TEXT FOR ANALYSIS.
Mrs. Romney, in her first solo campaign event in Ohio since the Republican National Convention last week, told about 800 people in the University of Findlay's Winebrenner Auditorium, "this is going to be fun."
"We've heard about how many women are struggling in this economy right now, more than the men are. Women have to ask themselves who's going to be there for you," Mrs. Romney said.
"You heard about how hard this economy is on women. Women have been hit the hardest in this economy, and guess who else, kids coming out of college," Mrs. Romney said.
"For all those kids who voted for [President Barack] Obama and are now unemployed, I'm saying this, wake up. It's time to fire the coach," she said.
Mrs. Romney charted her husband's career running the 2002 Winter Olympics, operating a successful business, and governing the state of Massachusetts, calling him a "can-do kind of guy."
And she expressed gratitude for the speakers who testified at the GOP convention last week in Tampa about her husband's acts of kindness or business acumen.
"I'm so grateful people are now standing up and saying, 'This is the guy that has integrity, decency, goodness, and this is the guy that cares about you,'" Mrs. Romney said. "We aren't running to make our lives better. We're running for you."
Speakers ahead of her on the stage highlighted the sluggish economy and their fears that the future will not be as prosperous for the next generation.
No mention was made of issues that figure prominently in Democratic talking points, such as abortion rights, college loans, access to birth control, and equal pay for equal work.

SUPPLIED MATERIAL.
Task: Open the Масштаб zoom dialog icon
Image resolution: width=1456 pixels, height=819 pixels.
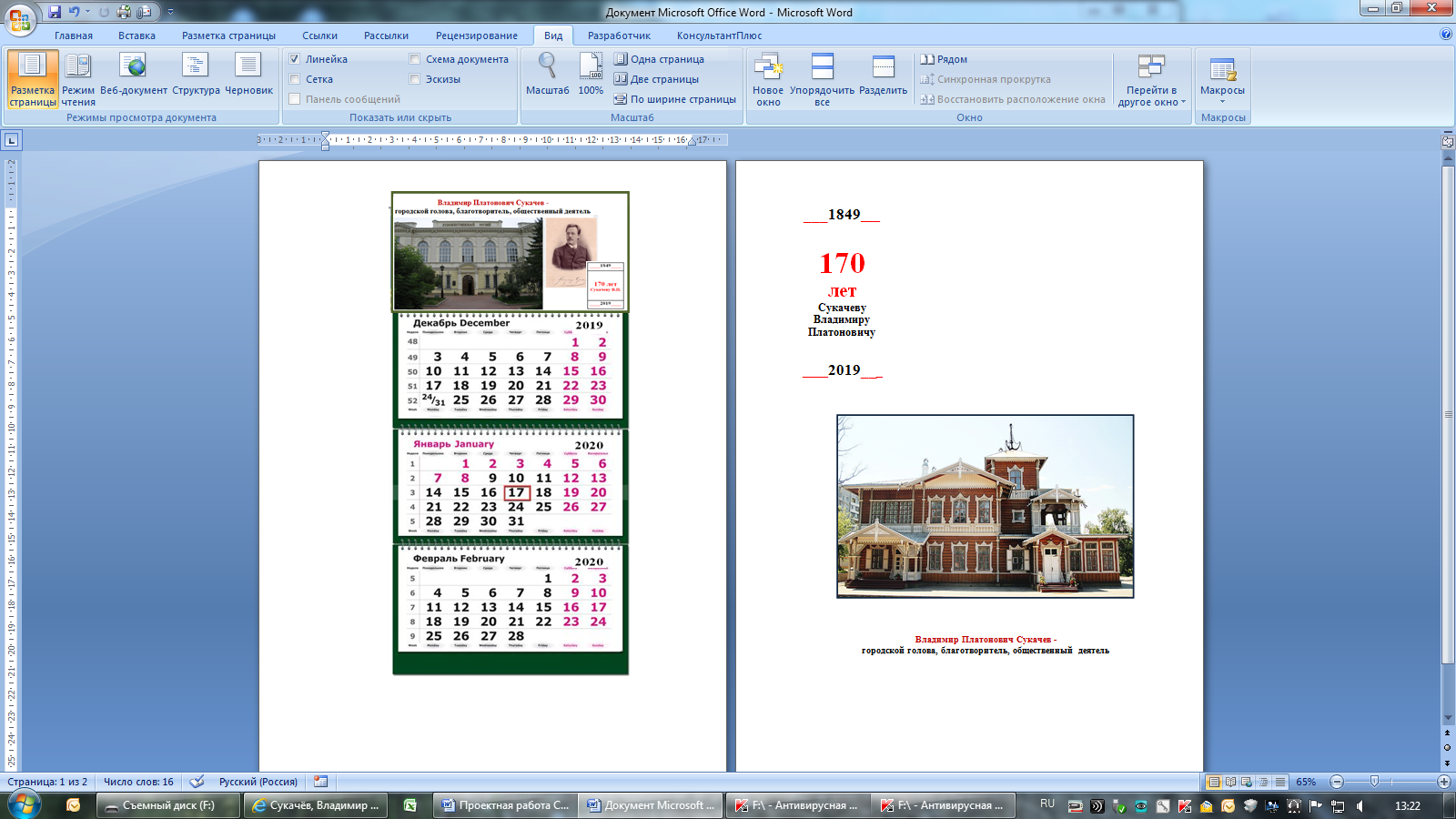Action: pyautogui.click(x=547, y=66)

YOUR OBJECTIVE.
Continue the text about Ann Romney's campaign event in Findlay, Ohio, picking up after its last sentence.

TASK RESULT.
Democrats have accused the Republicans of waging a "war on women." An Aug. 23 poll by the Quinnipiac University Polling Institute found Mr. Obama leading Mr. Romney 54 percent to 41 percent among women in Ohio.
"I don't think women can afford four more years of Obama," Ohio Lt. Gov. Mary Taylor told the audience.
She said there are 5.9 million women unemployed and 401,000 have lost their jobs.
"[Mr. Romney] will give us back the peace of mind that, as women, things that we worry about we'd like to say are being taken care of. We're worried about our children's future and we're constantly worried about how we can afford the rising cost of groceries, gas, and health care," she said.
Other speakers preceding Mrs. Romney to the microphone -- women only -- included Student Government president Christina Terry; university president Katherine Fell; Findlay Mayor Lydia Mihalik; Tami Longaberger, president of Longaberger Co., and Marcia Latta, wife of U.S. Rep. Bob Latta, R-Bowling Green.
"I was glad that they are addressing issues specific to women, especially in the job sector," said Brianne Kuns, 21, a pharmacy student from Sandusky. "I also like that they are promoting successful small business. The other party focuses on the not-crucial issues that are affecting this country."
Courtney Crawford, 32, of Findlay, an analyst for Marathon Petroleum, said she is concerned about the country's future for her two teenaged children.
She said birth control "is a woman's right, but I shouldn't be expected to pay for someone else. I thought the message today was a very good one," Ms. Crawford said.
Jessica Kershaw, spokesman for the Obama campaign in Ohio, said the ticket or Mr. Romney and Rep. Paul Ryan of Wisconsin would take the country backward with $5 trillion in "budget-busting tax cuts for the wealthy paid for by the middle class and the end to Medicare as we know it, turning it into a voucher program."
"While we are not where we need to be yet, the president has helped put Ohio back on the right track by saving the auto industry, cutting taxes for the middle class and small businesses, and investing in education and infrastructure," Ms. Kershaw said.
Mike Gillis, spokesman for the Ohio AFL-CIO, which is supporting Mr. Obama, issued a statement saying the Romney-Ryan ticket would reverse "progress that has been made over the last several decades on women's health and workplace issues."
He said Mr. Romney has refused to take a position on the Lily Ledbetter Fair Pay Act, which is intended to ensure equal pay for equal work.
Mrs. Latta said the most important issue in the campaign is the economy.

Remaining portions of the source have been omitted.